I waved the bills at him. “You really won’t take it back?”
“Nope.” He squared his shoulders, but his eye twinkled with fun. “If that’s the kind of asshole you have to deal with in that job, then consider
this my way of evening the score. I want you to have it, so keep it. There’s no obligation or anything. I don’t expect you to take my phone number in exchange if that’s what you’re worried about.”
My arm falls to my side. “All right. If you feel that way.”
I tucked the bills back into my handbag, right next to the hospital invoice. How convenient. Just when I really need money, Eli came along and gave me some. How did that happen?
He glanced around the ward. “What are you doing here, anyway? Are you visiting someone?”
“My dad. He had a health scare with his diabetes.”
His eyebrows flew up. “Yeah? Is he all right?”
“He’s fine. I just need to take more of an active part in managing his care. He’s not as compos mentis as he used to be, you know?”
He nodded. He didn’t make a joke out of it, thank God. “I’m sorry to hear that. That’s gotta be tough on you.”
“Well, that’s my job.

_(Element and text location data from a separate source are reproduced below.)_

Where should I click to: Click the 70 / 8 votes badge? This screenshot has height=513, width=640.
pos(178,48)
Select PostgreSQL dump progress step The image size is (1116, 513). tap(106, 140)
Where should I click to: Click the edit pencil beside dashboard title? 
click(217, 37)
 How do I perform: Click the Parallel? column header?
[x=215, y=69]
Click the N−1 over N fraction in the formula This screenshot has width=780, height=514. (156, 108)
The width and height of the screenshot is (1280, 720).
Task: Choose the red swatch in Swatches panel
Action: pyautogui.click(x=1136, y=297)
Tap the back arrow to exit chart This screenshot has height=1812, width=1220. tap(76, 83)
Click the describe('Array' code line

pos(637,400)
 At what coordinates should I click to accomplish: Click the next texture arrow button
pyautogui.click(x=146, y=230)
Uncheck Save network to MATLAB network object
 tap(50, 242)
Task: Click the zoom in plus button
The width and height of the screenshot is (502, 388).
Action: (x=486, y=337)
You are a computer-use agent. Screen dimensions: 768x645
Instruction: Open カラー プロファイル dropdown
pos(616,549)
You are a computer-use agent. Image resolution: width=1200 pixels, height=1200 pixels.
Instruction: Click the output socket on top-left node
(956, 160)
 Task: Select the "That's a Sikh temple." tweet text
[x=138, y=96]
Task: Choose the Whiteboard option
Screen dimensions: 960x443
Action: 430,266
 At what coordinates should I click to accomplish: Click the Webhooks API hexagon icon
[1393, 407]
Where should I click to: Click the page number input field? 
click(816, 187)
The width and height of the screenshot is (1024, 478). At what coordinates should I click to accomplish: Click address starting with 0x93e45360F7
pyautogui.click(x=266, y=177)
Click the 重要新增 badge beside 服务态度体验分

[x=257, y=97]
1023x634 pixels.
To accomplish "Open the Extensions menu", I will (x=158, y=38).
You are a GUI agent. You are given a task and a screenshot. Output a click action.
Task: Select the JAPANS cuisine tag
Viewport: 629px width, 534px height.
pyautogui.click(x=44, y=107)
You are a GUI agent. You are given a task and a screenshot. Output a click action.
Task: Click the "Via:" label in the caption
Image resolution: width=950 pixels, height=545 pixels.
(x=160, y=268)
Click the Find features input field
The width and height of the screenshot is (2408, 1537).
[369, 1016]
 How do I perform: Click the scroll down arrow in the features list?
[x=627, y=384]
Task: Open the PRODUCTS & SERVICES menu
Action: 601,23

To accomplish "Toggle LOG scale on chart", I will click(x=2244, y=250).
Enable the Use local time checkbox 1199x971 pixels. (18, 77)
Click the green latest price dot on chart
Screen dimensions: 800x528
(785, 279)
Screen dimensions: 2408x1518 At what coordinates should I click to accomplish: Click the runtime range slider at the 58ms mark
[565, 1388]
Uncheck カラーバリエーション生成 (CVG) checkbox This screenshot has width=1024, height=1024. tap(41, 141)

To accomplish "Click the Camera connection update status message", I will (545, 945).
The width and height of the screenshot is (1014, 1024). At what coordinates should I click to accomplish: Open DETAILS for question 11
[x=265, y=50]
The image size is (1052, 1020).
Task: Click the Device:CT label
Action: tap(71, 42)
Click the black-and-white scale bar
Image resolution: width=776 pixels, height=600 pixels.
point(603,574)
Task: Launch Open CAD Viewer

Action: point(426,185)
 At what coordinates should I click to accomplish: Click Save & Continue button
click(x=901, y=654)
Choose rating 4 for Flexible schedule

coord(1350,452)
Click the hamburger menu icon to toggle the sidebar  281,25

That’s why I moved back here from San Diego when my mom died. I knew he needed help, so that’s what I’m doing. I was just thinking I need to change my schedule at the diner to the night shift so I can work from home during the day. So if you come into the diner, I’ll probably be there.”
He cocked his head. “You were working the night shift when I saw you there last time.”
“I was just filling in for someone. Usually, I work from home at night. I got my accounting degree at San Diego State and now I freelance online.”
“Wow,” he remarked. “You really did something with your life, didn’t you?” He glanced down at his jacket. “Unlike me.”
I didn’t know what to say. “Anyway, I guess I’ll see you around sometime.”
He brightened up. “I hope so.”
I turned away. Only then did I notice that Christopher wasn’t with me. He stood down the hall reading the notices on the bulletin board. When I checked over my shoulder, Eli was halfway down the ward on his way to the elevator. He waved to me before he turned the corner.